The British government had considerable forces of different kinds in India upon which it could draw. In the first instance there were 75,000 British soldiers, the regular Indian garrison. It would not have been wise to deplete this garrison too much, but it was possible to take away large numbers of trained and hardened soldiers and to replace them by Territorials. Next there came the regular Indian Army, an army strong in numbers, rich in traditions, and trained to a point of high efficiency. The regular Indian Army numbered 160,000 men, including over 3,000 British officers and officials, and it had 40,000 reserves to be drawn upon. It was largely raised from the fighting Mahomedan races, and in the years immediately before the war, starting with the time when Lord Kitchener was commander-in-chief, its entire organization had been remodelled and its artillery and transport brought up to a war standard.
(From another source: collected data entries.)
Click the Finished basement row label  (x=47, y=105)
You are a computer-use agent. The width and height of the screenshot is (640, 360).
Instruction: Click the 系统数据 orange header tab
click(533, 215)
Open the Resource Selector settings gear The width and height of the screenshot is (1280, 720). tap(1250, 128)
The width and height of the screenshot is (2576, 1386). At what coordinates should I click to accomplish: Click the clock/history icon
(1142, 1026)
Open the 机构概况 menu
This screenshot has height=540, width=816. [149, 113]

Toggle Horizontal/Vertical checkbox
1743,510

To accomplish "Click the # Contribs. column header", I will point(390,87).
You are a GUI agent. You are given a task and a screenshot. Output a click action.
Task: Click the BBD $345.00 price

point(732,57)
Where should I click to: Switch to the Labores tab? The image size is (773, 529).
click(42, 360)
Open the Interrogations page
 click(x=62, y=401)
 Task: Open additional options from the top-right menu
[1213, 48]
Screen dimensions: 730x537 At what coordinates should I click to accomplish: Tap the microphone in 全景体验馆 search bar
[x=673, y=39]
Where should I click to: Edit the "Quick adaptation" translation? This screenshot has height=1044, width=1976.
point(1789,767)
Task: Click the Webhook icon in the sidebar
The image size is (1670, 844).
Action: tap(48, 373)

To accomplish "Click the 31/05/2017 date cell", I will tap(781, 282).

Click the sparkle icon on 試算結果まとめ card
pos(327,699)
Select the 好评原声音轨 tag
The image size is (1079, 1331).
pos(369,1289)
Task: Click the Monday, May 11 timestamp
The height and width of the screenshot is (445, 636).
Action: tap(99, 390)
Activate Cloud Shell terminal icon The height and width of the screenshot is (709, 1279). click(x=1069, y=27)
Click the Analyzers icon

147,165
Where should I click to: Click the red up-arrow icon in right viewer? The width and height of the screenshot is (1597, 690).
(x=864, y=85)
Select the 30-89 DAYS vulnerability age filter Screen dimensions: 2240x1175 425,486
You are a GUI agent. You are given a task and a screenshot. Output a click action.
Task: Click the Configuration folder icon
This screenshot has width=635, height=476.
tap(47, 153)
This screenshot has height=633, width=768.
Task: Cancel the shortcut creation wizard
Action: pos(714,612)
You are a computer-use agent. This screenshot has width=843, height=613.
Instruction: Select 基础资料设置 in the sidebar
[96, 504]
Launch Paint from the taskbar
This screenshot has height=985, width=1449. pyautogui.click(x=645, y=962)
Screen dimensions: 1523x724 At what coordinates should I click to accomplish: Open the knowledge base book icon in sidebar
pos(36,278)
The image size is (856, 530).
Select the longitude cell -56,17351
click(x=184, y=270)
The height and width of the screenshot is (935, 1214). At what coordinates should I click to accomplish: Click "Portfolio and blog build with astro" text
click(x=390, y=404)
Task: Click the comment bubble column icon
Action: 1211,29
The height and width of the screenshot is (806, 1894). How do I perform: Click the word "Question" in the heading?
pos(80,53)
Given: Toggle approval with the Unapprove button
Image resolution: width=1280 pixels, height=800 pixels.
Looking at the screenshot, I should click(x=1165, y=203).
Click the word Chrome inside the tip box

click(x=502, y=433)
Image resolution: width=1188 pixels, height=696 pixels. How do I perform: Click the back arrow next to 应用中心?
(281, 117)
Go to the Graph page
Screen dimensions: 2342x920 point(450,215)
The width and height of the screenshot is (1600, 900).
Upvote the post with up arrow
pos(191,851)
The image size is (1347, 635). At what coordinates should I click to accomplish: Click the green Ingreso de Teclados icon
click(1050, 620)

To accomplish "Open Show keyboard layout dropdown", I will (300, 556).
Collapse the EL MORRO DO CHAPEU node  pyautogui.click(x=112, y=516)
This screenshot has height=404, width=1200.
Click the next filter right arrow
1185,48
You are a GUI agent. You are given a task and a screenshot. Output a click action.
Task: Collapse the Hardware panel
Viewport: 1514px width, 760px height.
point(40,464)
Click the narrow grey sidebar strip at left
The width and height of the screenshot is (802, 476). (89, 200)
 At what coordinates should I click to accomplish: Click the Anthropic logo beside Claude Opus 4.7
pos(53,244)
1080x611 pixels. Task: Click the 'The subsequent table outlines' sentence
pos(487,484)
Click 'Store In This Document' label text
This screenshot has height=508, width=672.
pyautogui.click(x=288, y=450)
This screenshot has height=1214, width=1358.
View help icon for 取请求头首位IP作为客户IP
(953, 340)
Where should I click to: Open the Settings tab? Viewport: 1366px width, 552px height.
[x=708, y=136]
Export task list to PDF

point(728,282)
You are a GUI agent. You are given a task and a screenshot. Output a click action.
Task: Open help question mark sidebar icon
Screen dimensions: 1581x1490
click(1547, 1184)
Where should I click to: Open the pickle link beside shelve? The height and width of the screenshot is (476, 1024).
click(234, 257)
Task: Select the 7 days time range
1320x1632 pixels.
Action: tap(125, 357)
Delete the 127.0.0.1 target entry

The Indian Expeditionary Force as despatched to Europe in September, 1914, consisted of 70,000 men. Other forces were sent to Mesopotamia and elsewhere, and by the spring of 1915 India had put in the field in the several theatres of war, including the British troops sent from India, a force equivalent to nine complete infantry divisions, with artillery, and eight cavalry brigades, besides several smaller bodies of troops, aggregating more than an infantry division, in minor and outlying spheres. She had placed at the disposal of the empire for service out of India, so Mr. Asquith stated in a speech at the Guildhall, London, 28 regiments of cavalry, British, Indian, and Imperial, and 174 regiments of infantry, British, Indian, and Imperial. The prime minister on that occasion declared: " When we look at the actual achievements of the force so spontaneously dispatched, so liberally provided for, so magnificently equipped, the battlefields of France and Flanders bear an undying tribute to their bravery." Lord Hardinge, in a speech dealing with the dispatch of troops, was able to point with justifiable pride to what had been done, and to declare significantly: "We are not at the end of our military resources."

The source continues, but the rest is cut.